# eastern water dragon diy enclosure



## kr0nick (Jun 23, 2011)

Hi all i am looking at getting two eastern water dragons and i wondering if i have a 6 foot glass aquarium and make a frame above and across from that point out of pine and then fly screen the outside of that would that be alright for water dragons?

i have a very simple paint drawing but it wont let me upload it so sorry ill try again later any help would be greatly appreciated thanks in advance.

that is a rough picture lol but kinda shows wot i mean.

sorry the pic is pretty simple but cant do much on paint but i want the swimming area to be on display with the screen surrounding the rest.
do water dragons need alot of humidity thanks?


----------



## mad_at_arms (Jun 23, 2011)

how deep is the aquarium?


----------



## kr0nick (Jun 23, 2011)

um i don't about 3/4 foot maybe its a decent size but i am worried about the screen but thanks for the input all help appreciated


----------



## mad_at_arms (Jun 23, 2011)

Is that 3 to 4 foot or three quarters of a foot?


----------



## kr0nick (Jun 23, 2011)

Sorry 3 to 4 foot lol my mistake


----------



## REPTILIAN-KMAN (Jun 23, 2011)

kronick - dont fill up with too much water as EWD swim and submerge from predators mainly i have mentioned on other threads i made a large outdoor pond very deep for them 4 Foot and wide only to drown some at one stage so now they have one foot of water only this will also help in cleaning EWD go to the toilet in there water so this will need cleaning ALL THE TIME as they drink this water too!!!! 

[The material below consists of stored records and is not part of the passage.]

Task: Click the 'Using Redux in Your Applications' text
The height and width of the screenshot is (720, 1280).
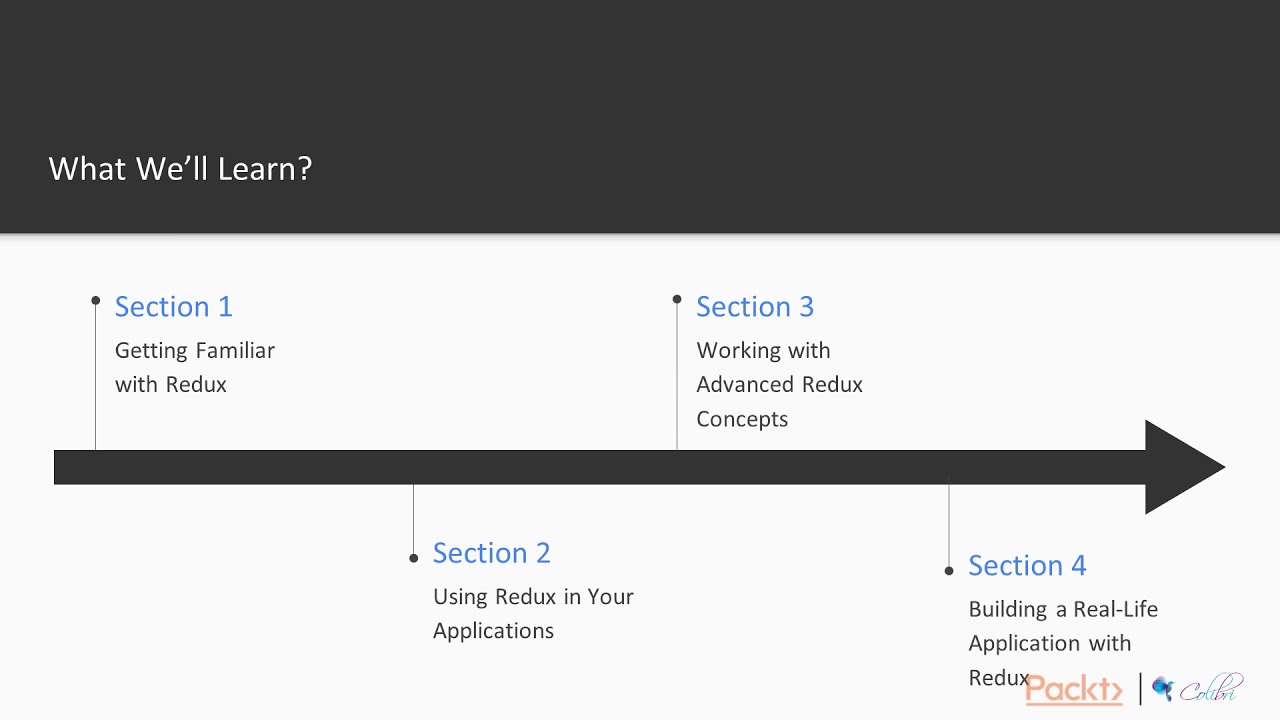Action: (533, 613)
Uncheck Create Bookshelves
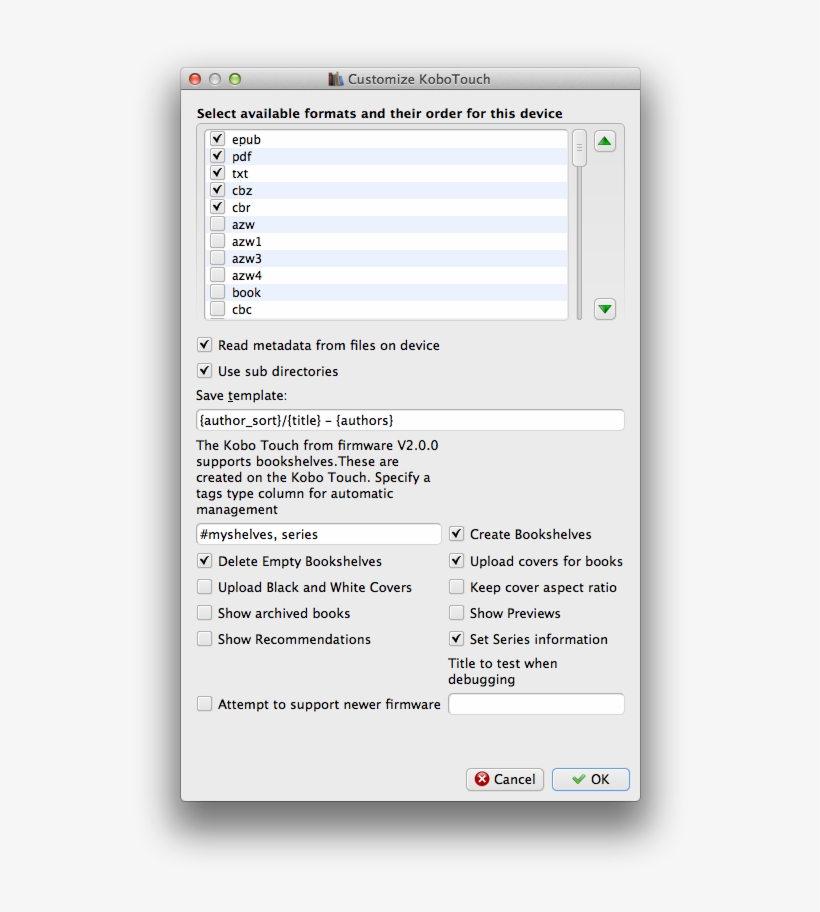The width and height of the screenshot is (820, 912). 457,534
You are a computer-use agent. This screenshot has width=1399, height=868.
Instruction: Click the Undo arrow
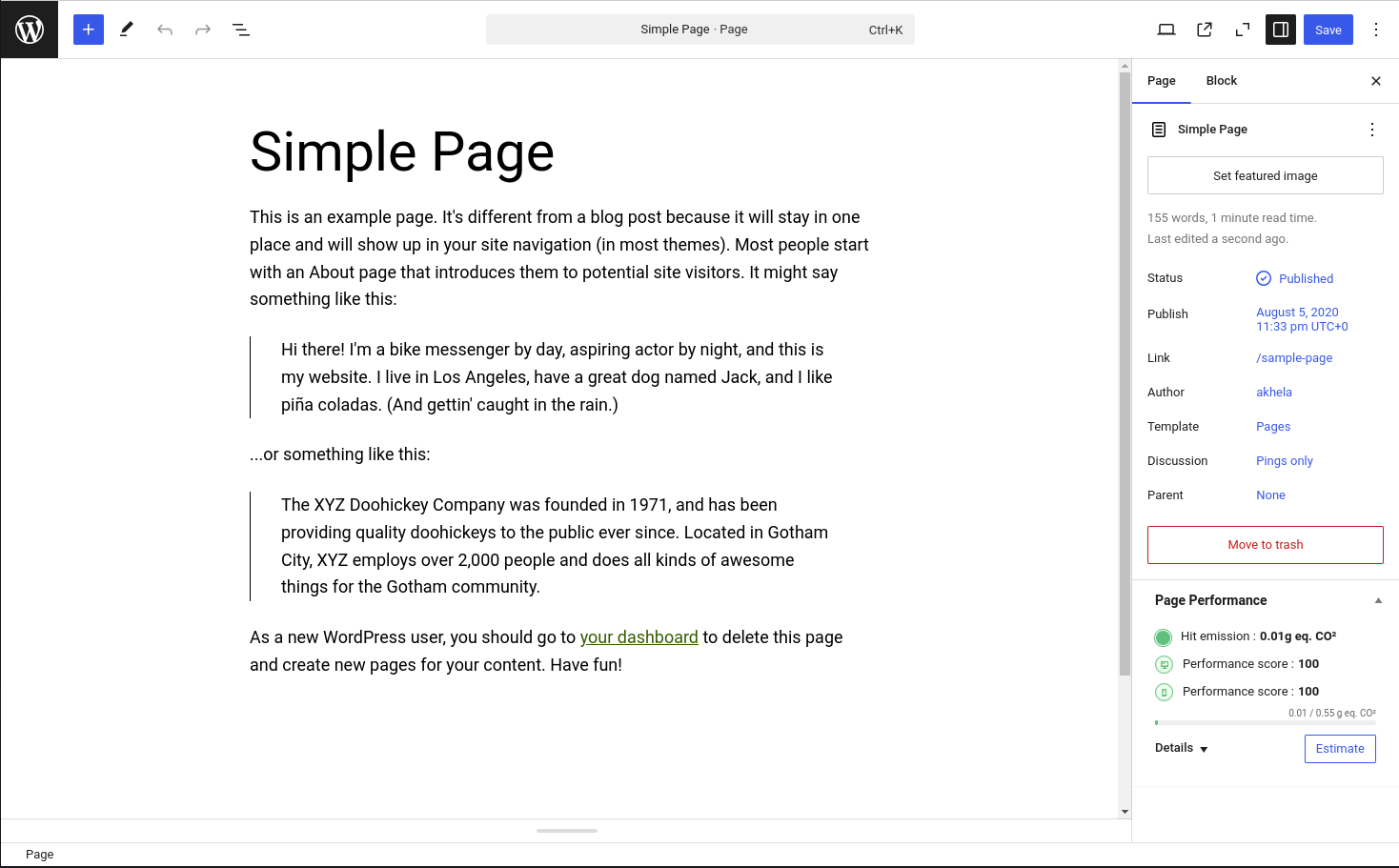click(165, 30)
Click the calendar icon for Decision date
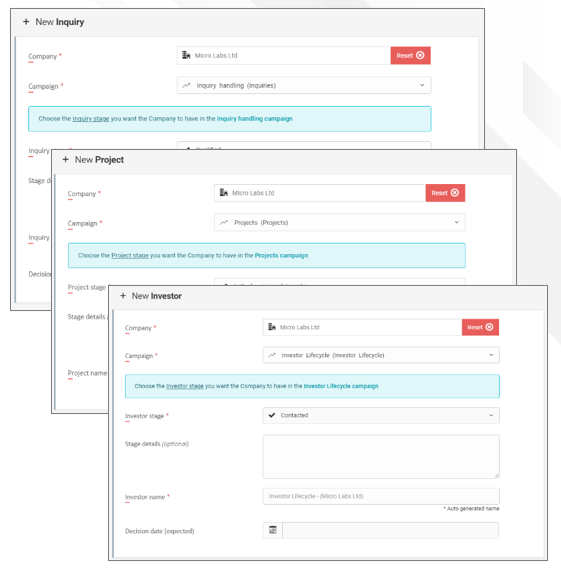The width and height of the screenshot is (561, 570). pos(273,530)
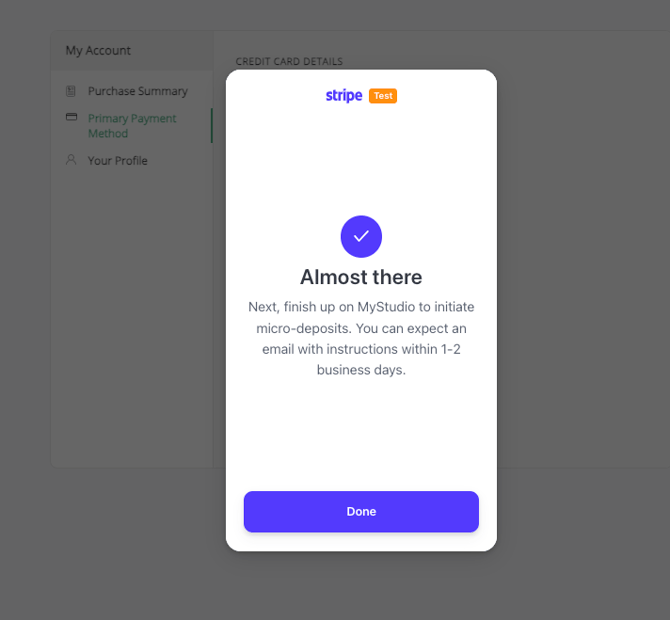Click the purple checkmark circle icon
This screenshot has height=620, width=670.
click(x=361, y=236)

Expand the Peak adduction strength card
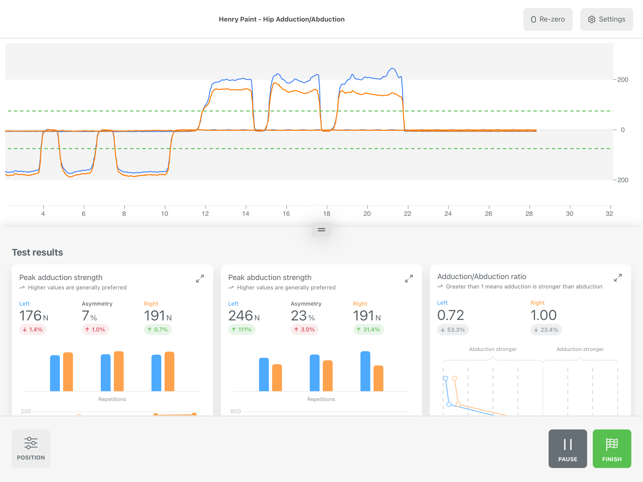click(x=200, y=279)
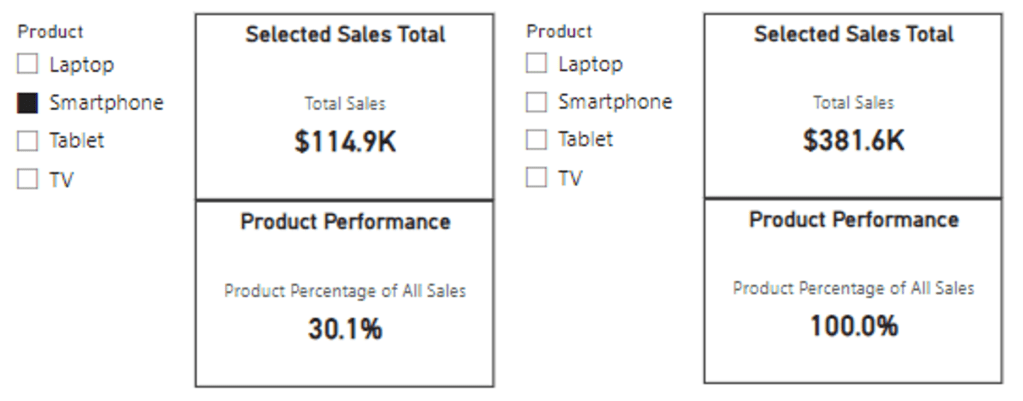Click Product header of slicer with nothing selected
Image resolution: width=1023 pixels, height=401 pixels.
pos(559,31)
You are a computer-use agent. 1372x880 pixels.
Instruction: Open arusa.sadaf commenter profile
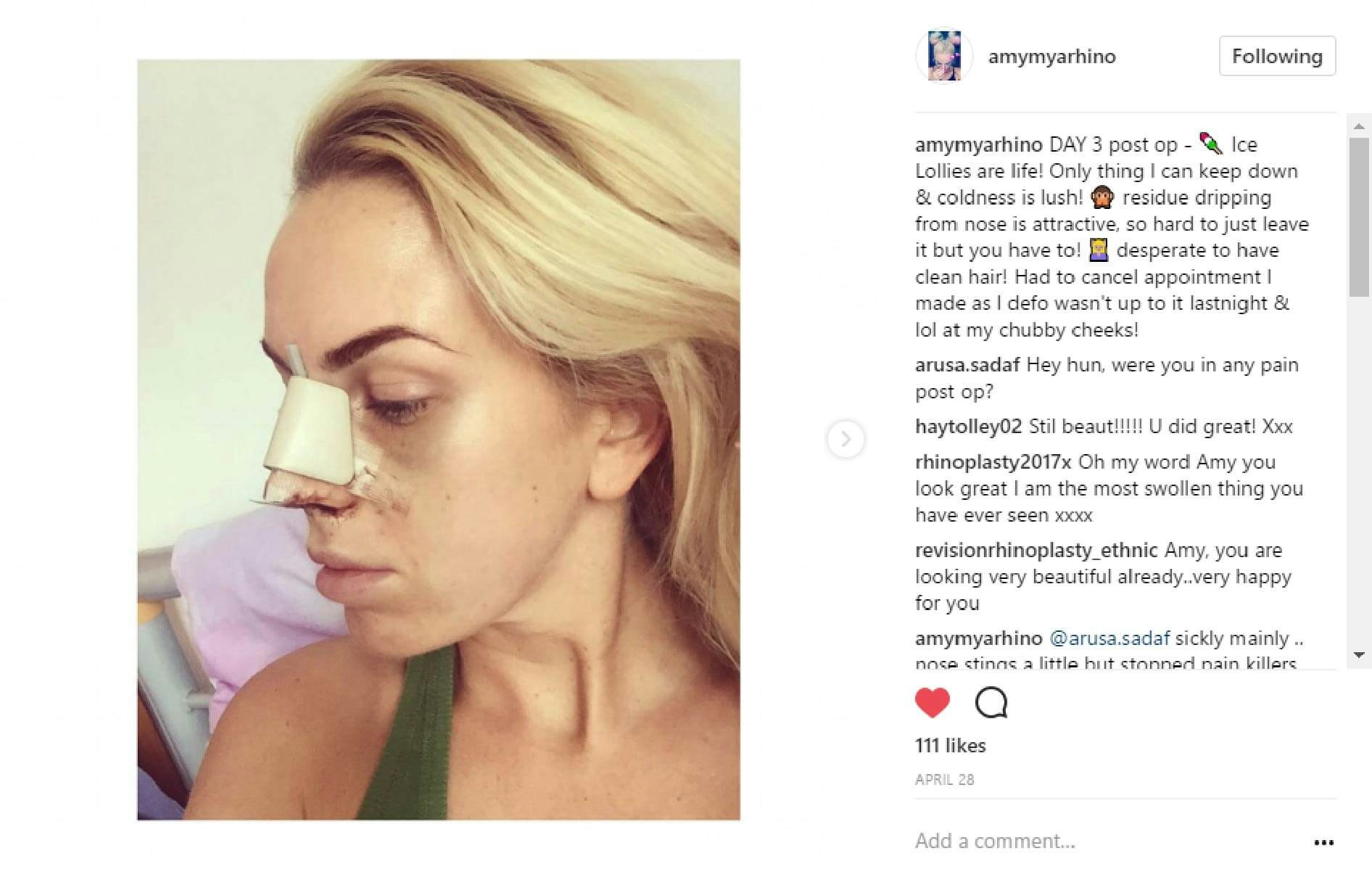967,365

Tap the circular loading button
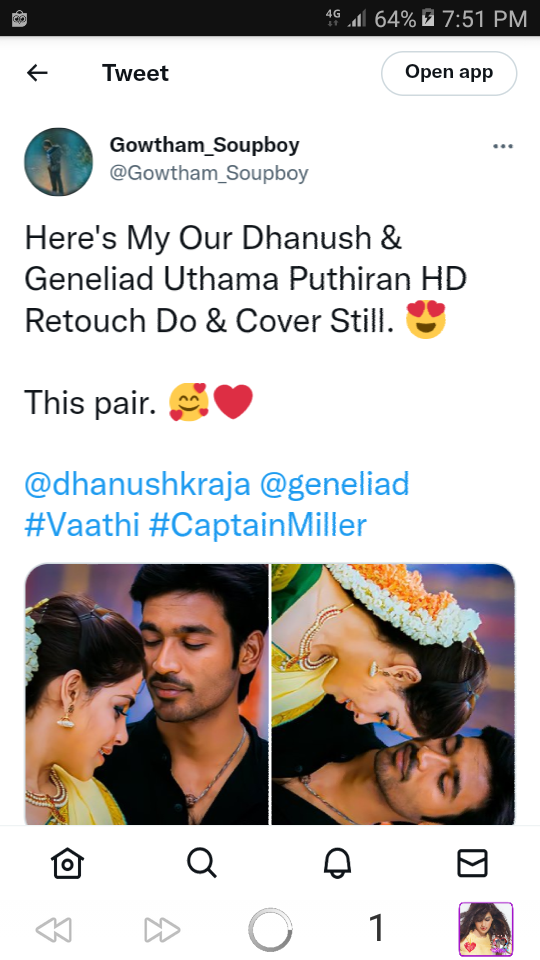[270, 930]
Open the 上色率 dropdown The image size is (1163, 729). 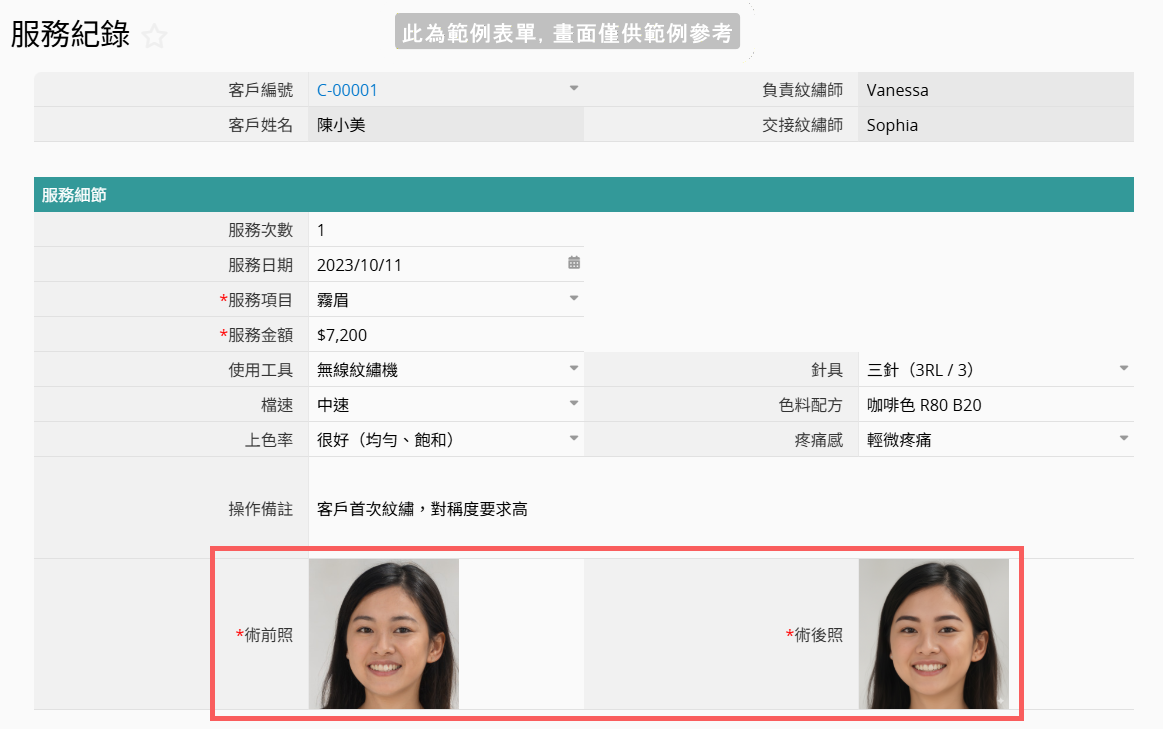(574, 439)
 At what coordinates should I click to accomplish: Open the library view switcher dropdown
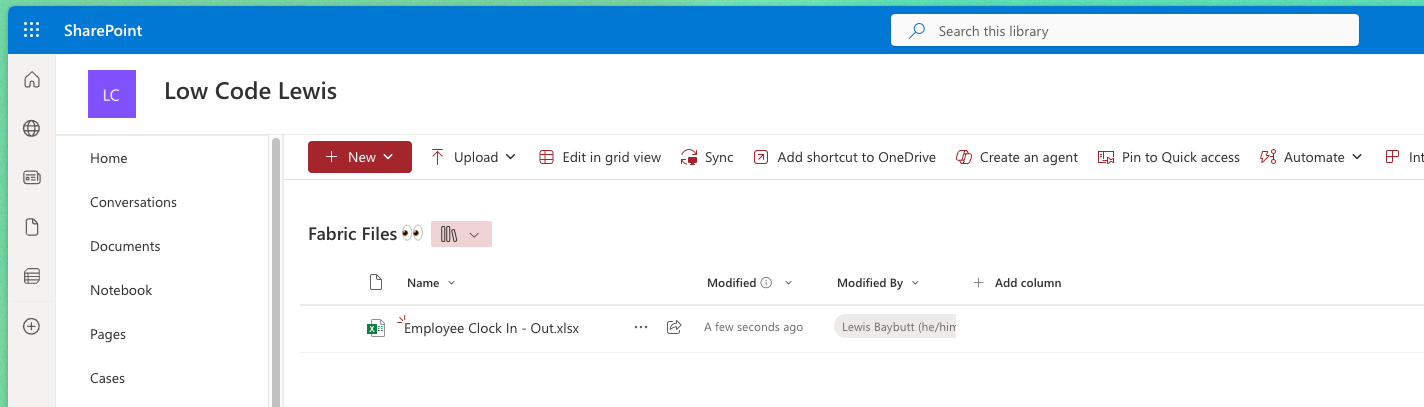(x=461, y=234)
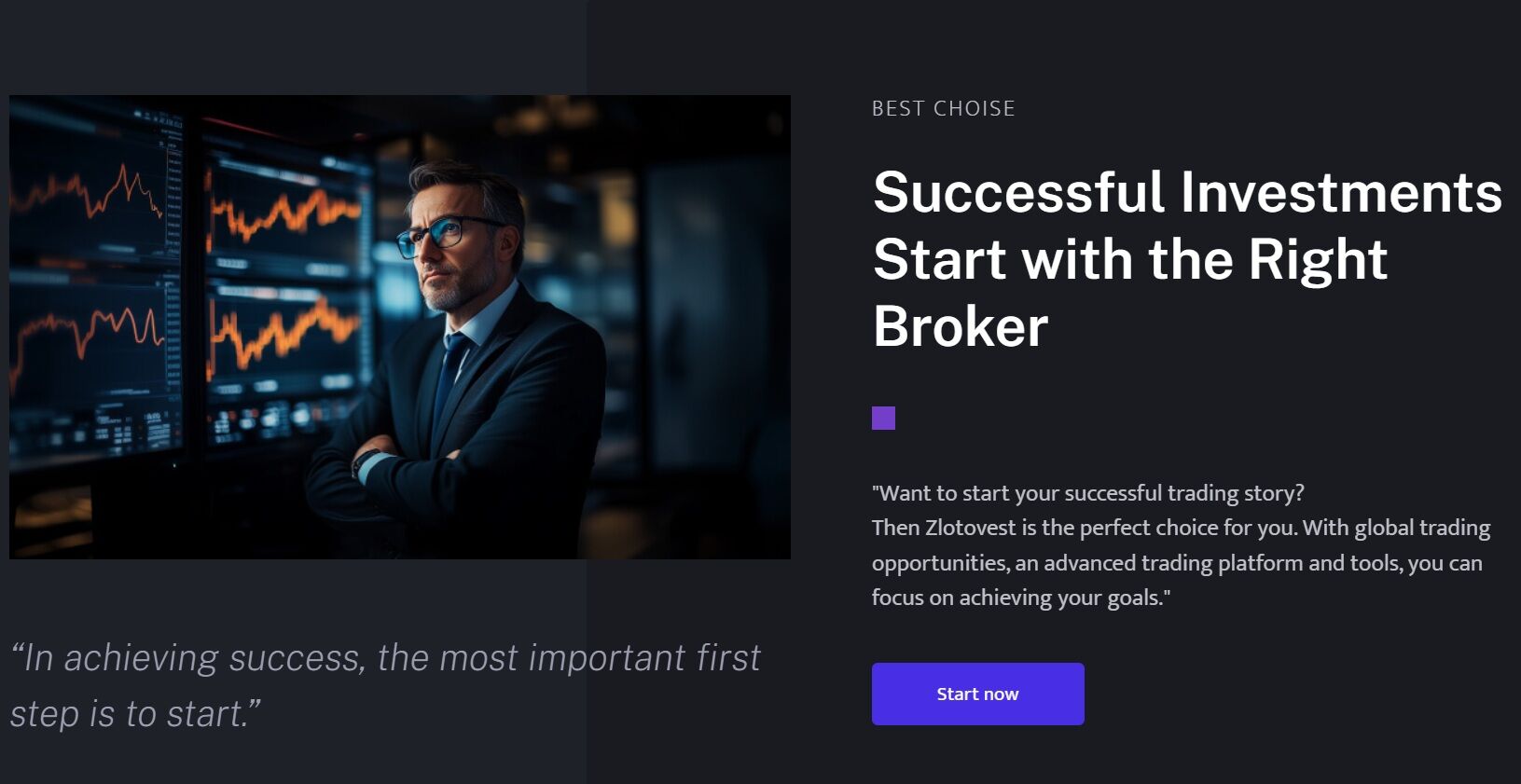Open the trader photo with crossed arms

click(400, 327)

if the water is deep put some large rocks in there, EWD head to mainly to escape from predators and bath in the water away from predators so they feel safe. i dont have any pics of my outdoor but have some of thier winter enclosure


----------



## kr0nick (Jun 23, 2011)

REPTILIAN-KMAN said:


> kronick - dont fill up with too much water as EWD swim and submerge from predators mainly i have mentioned on other threads i made a large outdoor pond very deep for them 4 Foot and wide only to drown some at one stage so now they have one foot of water only this will also help in cleaning EWD go to the toilet in there water so this will need cleaning ALL THE TIME as they drink this water too!!!!
> 
> if the water is deep put some large rocks in there, EWD head to mainly to escape from predators and bath in the water away from predators so they feel safe. i dont have any pics of my outdoor but have some of thier winter enclosure View attachment 206340
> View attachment 206339
> ...


Hey thanks for the reply and as I said it was a rough drawing lol. Also so water dragons don't spend time swimming in water?

BUmp

come on people I need oponins on the full screen idea thanks


----------



## Trench (Jun 25, 2011)

Wow, That is an awsome enclosure Reptilian-Man 

Hey kr0nick, when are your water dragons arriving?


----------



## kr0nick (Jun 27, 2011)

Their not any more  they got sold as the chick wouldn't hold lol and the names Hayden bro


----------



## Trench (Jun 27, 2011)

there are two females for sale on gumtree if that helps Hayden


----------



## bluey87 (Jun 27, 2011)

hey kronik here is a number of a chick who sells EWDs 0414254528


----------



## kr0nick (Jun 29, 2011)

Hey thanks trench and bluey I'll get ahold of her soon and na I am after a pair of hatchies lol I like watching things grow . And I am looking at ackies ATM I want something nice for my bd woo plus I got ahold of someone about a lacie  so I need some monitor practice


----------